Optionally, generating the relationship between the logical strings through the underlying logical data of the rule decision tree includes: rewriting and parsing the underlying logical data of the rule decision tree through python language; in the process of rewriting and parsing , extract unstructured rule data from each node of the rule decision tree; generate the logical string through the unstructured rule data.

Optionally, determining the relationship between the logical strings according to the tree structure of the rule decision tree includes: extracting the relationship between the unstructured rule data as the logical string according to the tree structure of the rule decision tree. The relationship between.

Optionally, generating a rule structure graph based on the relationship between the logical strings includes: using the logical strings as nodes in the rule structure graph; using the relationships between the logical strings as edges between multiple nodes; The regular structure graph is generated through nodes and edges.

Optionally, determining the relationship importance between the logical strings according to the rule structure diagram includes: obtaining the trained machine learning model and its corresponding sample set, where the sample set includes multiple sample data, Each sample data includes multiple features; feature importance corresponding to the multiple features is generated; and the relationship importance between the logical strings is determined based on the graph structure of the rule structure diagram and the feature importance corresponding to the multiple features.

Optionally, generating feature importance corresponding to multiple features includes: generating an initial performance score of the machine learning model on the sample set; generating feature performance scores corresponding to multiple features; and generating a score based on the initial performance score and Multiple feature performance scores generate multiple feature importances.

Optionally, generating feature performance scores corresponding to multiple features includes: sequentially extracting one feature from multiple features in the sample set; randomly rearranging the features in the sample set to generate a random sample set; generating A feature performance score of the machine learning model corresponding to the feature on the random sample set.

Optionally, determining the relationship importance between the logical strings according to the graph structure of the rule structure graph and the feature importance corresponding to multiple features includes: determining the logic according to the graph structure of the rule structure graph.
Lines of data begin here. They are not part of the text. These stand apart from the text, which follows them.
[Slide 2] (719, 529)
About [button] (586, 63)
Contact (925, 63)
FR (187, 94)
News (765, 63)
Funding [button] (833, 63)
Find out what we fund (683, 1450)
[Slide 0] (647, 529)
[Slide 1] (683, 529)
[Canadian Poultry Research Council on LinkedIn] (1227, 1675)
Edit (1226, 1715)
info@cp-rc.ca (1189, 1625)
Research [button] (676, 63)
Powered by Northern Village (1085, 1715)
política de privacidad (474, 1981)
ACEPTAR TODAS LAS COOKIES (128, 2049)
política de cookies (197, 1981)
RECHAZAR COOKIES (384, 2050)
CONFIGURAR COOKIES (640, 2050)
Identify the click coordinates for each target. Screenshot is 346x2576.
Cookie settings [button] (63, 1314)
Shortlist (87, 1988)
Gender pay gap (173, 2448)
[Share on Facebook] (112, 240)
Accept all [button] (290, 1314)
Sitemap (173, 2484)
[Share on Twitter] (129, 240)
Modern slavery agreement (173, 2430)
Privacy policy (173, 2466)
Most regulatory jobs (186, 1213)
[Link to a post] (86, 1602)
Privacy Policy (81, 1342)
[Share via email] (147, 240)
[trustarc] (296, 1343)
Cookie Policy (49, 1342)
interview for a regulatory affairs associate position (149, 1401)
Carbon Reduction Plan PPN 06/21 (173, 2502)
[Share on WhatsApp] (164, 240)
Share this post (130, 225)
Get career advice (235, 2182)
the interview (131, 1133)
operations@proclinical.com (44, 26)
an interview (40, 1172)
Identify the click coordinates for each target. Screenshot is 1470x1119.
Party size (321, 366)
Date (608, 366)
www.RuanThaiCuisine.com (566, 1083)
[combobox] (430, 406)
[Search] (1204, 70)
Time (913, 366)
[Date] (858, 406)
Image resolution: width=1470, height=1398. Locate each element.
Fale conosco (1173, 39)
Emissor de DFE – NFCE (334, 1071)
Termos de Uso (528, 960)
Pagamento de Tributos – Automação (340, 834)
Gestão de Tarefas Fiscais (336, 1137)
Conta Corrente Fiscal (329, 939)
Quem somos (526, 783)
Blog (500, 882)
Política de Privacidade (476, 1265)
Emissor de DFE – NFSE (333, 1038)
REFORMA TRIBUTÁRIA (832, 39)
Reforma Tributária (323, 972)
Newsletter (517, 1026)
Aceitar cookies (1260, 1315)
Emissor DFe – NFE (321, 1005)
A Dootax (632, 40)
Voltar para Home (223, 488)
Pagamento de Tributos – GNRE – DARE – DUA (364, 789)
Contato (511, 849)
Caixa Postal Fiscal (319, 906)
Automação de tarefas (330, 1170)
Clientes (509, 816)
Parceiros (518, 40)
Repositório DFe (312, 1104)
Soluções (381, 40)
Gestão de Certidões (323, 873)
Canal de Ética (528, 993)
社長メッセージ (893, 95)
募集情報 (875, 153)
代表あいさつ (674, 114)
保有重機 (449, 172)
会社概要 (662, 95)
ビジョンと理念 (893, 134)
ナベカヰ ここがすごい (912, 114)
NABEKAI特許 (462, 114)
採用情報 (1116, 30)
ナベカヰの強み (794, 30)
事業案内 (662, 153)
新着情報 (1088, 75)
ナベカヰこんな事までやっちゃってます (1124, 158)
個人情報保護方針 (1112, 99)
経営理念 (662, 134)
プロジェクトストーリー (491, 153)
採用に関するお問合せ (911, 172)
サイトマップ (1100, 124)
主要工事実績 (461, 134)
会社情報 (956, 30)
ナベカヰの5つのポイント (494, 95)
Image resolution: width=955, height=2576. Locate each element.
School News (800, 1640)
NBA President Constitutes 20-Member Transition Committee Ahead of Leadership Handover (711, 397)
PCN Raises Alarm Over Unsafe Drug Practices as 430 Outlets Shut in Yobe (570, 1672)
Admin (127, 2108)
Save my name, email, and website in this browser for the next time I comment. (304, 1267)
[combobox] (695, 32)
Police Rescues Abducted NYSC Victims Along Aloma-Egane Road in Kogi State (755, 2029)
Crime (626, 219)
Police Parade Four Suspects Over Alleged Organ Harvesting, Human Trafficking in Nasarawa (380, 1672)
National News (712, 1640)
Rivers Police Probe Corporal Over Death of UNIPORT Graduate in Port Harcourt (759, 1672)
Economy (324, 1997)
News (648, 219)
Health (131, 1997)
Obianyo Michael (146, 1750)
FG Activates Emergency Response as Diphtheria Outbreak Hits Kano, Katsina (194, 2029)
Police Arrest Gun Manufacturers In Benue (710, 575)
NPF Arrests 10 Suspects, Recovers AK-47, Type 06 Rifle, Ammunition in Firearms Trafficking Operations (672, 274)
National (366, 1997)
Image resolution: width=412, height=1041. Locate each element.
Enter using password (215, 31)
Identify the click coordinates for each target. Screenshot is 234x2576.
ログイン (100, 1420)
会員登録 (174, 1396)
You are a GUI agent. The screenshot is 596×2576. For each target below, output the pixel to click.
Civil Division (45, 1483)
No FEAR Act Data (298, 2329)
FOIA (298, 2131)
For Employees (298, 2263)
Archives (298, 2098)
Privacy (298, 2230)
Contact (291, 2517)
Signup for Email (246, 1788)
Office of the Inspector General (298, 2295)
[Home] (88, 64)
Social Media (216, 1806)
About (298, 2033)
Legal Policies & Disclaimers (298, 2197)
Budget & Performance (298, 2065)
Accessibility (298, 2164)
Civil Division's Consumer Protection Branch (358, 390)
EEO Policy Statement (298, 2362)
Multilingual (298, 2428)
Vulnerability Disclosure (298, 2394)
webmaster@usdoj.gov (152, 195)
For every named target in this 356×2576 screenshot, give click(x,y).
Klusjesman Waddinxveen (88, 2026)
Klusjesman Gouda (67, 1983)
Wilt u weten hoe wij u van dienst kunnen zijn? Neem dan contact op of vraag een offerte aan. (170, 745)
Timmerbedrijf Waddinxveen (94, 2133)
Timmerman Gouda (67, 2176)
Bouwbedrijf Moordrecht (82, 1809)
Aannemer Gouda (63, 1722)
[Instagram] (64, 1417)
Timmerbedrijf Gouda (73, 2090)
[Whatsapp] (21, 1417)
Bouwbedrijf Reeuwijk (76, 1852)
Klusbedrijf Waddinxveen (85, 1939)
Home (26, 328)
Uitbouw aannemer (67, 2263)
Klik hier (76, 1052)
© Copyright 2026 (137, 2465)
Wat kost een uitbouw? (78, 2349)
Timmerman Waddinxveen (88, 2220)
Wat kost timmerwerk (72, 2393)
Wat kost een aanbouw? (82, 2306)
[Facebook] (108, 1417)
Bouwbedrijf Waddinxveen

Structural importance of the relationship between strings; determining the feature importance of the relationship between the logical strings based on the feature importance corresponding to multiple features; generating the logical character based on the structural importance and the feature importance The importance of the relationship between strings.

Optionally, analyzing the relationship importance between the logical strings to optimize the rule decision tree includes: optimizing the nodes and edges in the rule structure graph according to the relationship importance between the logical strings. Simplify; generate an optimized rule decision tree based on the simplified rule structure diagram.

Optionally, generating an optimized rule decision tree based on the simplified rule structure diagram includes: generating a simplified rule decision tree based on the simplified rule structure diagram; and modifying the parameters in the simplified rule decision book. Update; generate the optimization rule decision tree through the updated parameters and the simplified rule decision tree.

According to one aspect of the present application, a target security identification device based on an optimized rule decision tree is proposed. The device includes: a character module for generating corresponding logical strings respectively through the underlying logical data of each node of the rule decision tree; a relationship module , used to determine the relationship between the logical strings according to the tree structure of the rule decision tree; the structure module, used to generate a rule structure diagram based on the relationship between the logical strings; the importance module, used to determine the relationship between the logical strings according to the The rule structure diagram respectively determines the relationship importance between the logical strings; the optimization module is used to analyze the relationship importance between the logical strings to optimize the rule decision tree; the identification module is used to pass The optimized rule decision tree identifies the target data of the target to be identified, and performs security classification on the target to be identified based on the recognition results.

According to one aspect of the present application, an electronic device is proposed. The electronic device includes: one or more processors; a storage device for storing one or more programs; when one or more programs are processed by one or more processors, Execution causes one or more processors to implement the method as above.

According to one aspect of the present application, a computer-readable medium is proposed, on which a computer program is stored. When the program is executed by a processor, the above method is implemented.

According to the target security identification method, device, electronic device and computer-readable medium based on the optimized rule decision tree of the present application, the relationship between the logical strings is generated by passing the underlying logical data of the rule decision tree; based on the logical characters The relationship between the strings generates a rule structure diagram; the relationship importance between the logical strings is determined according to the rule structure diagram; the relationship importance between the logical strings is analyzed to optimize the rule decision tree , by identifying the target data of the target to be identified through the optimized rule decision tree, and classifying the security of the target to be identified according to the recognition results, the complex rule decision tree can be simplified, improve the efficiency of business decision-making, and ensure Business data is safe; it can also quickly calculate the impact when errors occur in business data to ensure safe business operations.

It should be understood that the above general description and the following detailed description are only exemplary and do not limit the present application.

Description of the drawings

The above and other objects, features and advantages of the present application will become more apparent by describing in detail example embodiments thereof with reference to the accompanying drawings. The drawings described below are only some embodiments of the present application. For those of ordinary skill in the art, other drawings can be obtained based on these drawings without exerting creative efforts.

Figure 1 is a system block diagram of a target safety identification method and device based on an optimized rule decision tree according to an exemplary embodiment.

Figure 2 is a flow chart of a target security identification method based on an optimized rule decision tree according to an exemplary embodiment.

Figure 3 is a flow chart of a target security identification method based on an optimized rule decision tree according to another exemplary embodiment.

Figure 4 is a flow chart of a target security identification method based on an optimized rule decision tree according to another exemplary embodiment.

Figure 5 is a block diagram of a target safety identification device based on an optimized rule decision tree according to an exemplary embodiment.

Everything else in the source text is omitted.